I wanted to linger a little more on the pivotal Civil War era before jumping into Reconstruction issues. And it was time for something lighter, because the country could not have been fully focused on the horrors of war and divisive moral issues all of the time, every day. There must have been fun, too. In fact, this was the time that baseball evolved into a standard game and the sport very quickly spread across the country, creating the first, true national pastime craze. One that has had quite the longevity. I knew a little about baseball's origins, that it was originally a city game and became professional fairly early on. And I figured advancements in transportation and communication had a role in its spread.
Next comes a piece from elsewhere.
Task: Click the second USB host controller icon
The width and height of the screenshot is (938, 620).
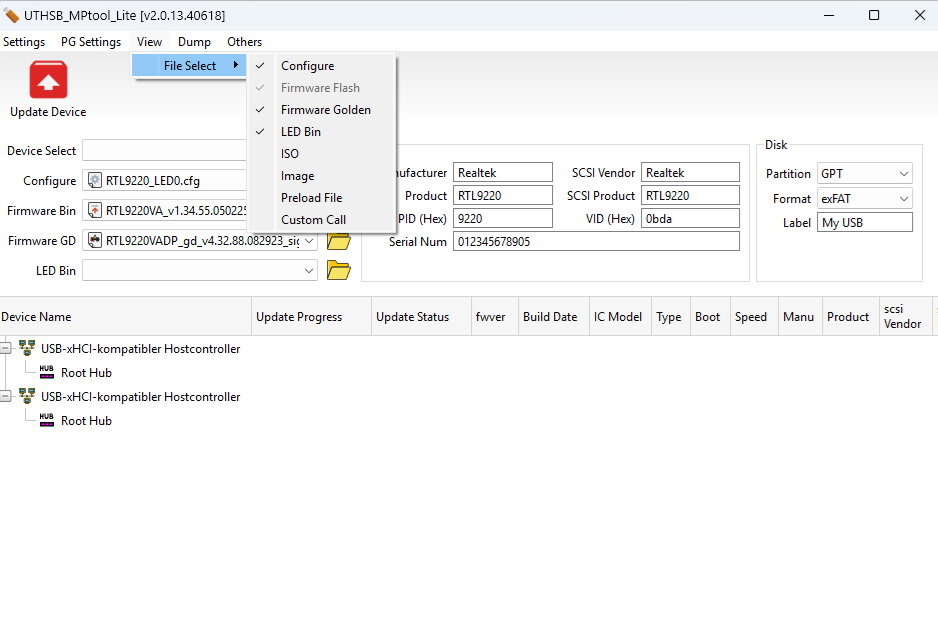Action: click(x=27, y=397)
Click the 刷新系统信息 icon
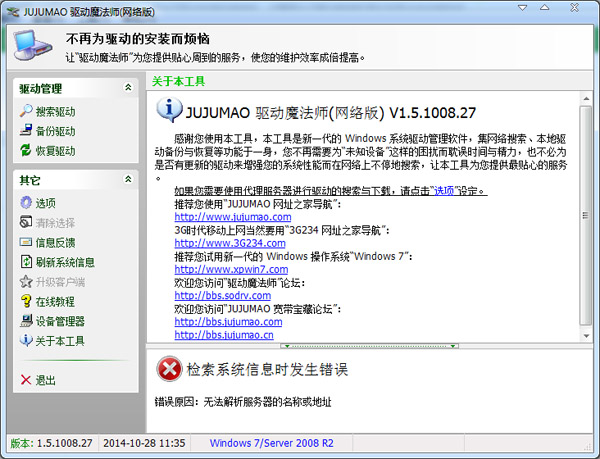Image resolution: width=600 pixels, height=459 pixels. (25, 262)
So to learn more I read Peter Morris' "But Didn't We Have Fun?: An Informal History of Baseball's Pioneer Era, 1843-1870." Most of the book focuses on the peak of the game's popularity among amateurs in the 1860s and its transition to a professional sport by the end of the decade.
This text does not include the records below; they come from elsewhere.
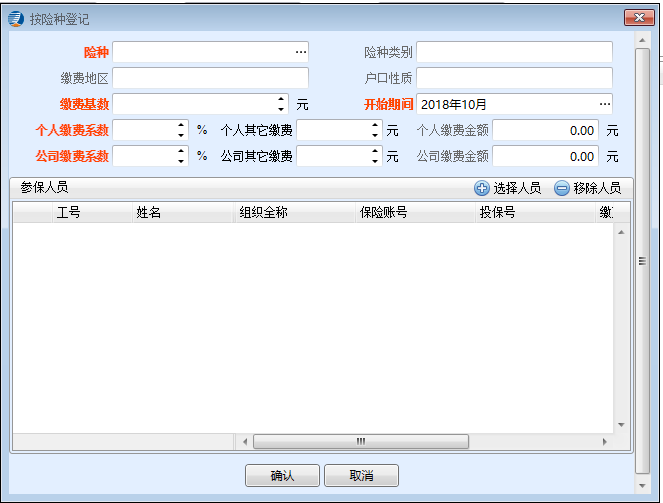663x503 pixels.
Task: Click the 移除人员 minus icon
Action: [562, 188]
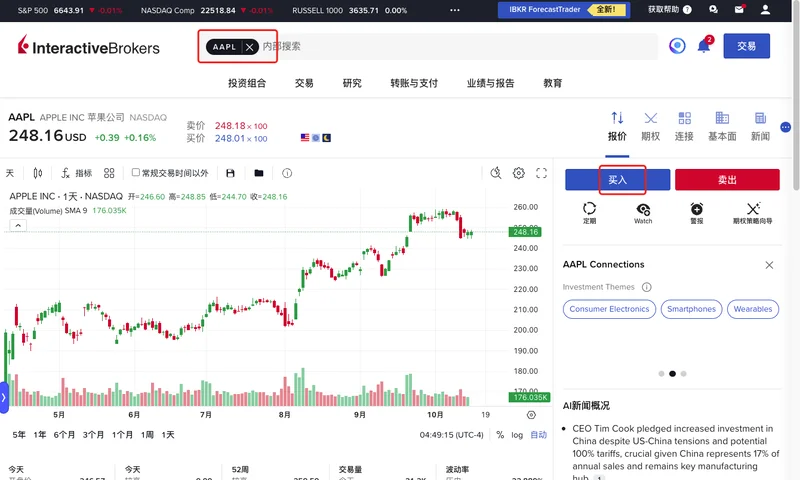Image resolution: width=800 pixels, height=480 pixels.
Task: Collapse the volume indicator legend
Action: click(x=18, y=226)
My review of the book: 2/5 stars.
Histories tend to fall into two categories based on the author's skill: great research with so so writing; great story telling but no special insights. This book is clearly the former. The topic was really compelling to me: I love baseball and I love history. And it had enough information to satisfy my curiosity and keep me reading. The quotes and stories from original sources he found gave a great color and sense of the game as it developed, spread across the country, became standardized, and transitioned into a professional game. You can understand how baseball was developing at the right place at the right time to become what it became.
The first half of the book is a little awkward, reading more like a college thesis than a trade book. The author spends a lot of time telling us what he is going to say and repeating his points than actually saying anything. But he seems to find a groove in the second half, which is where the real story takes off.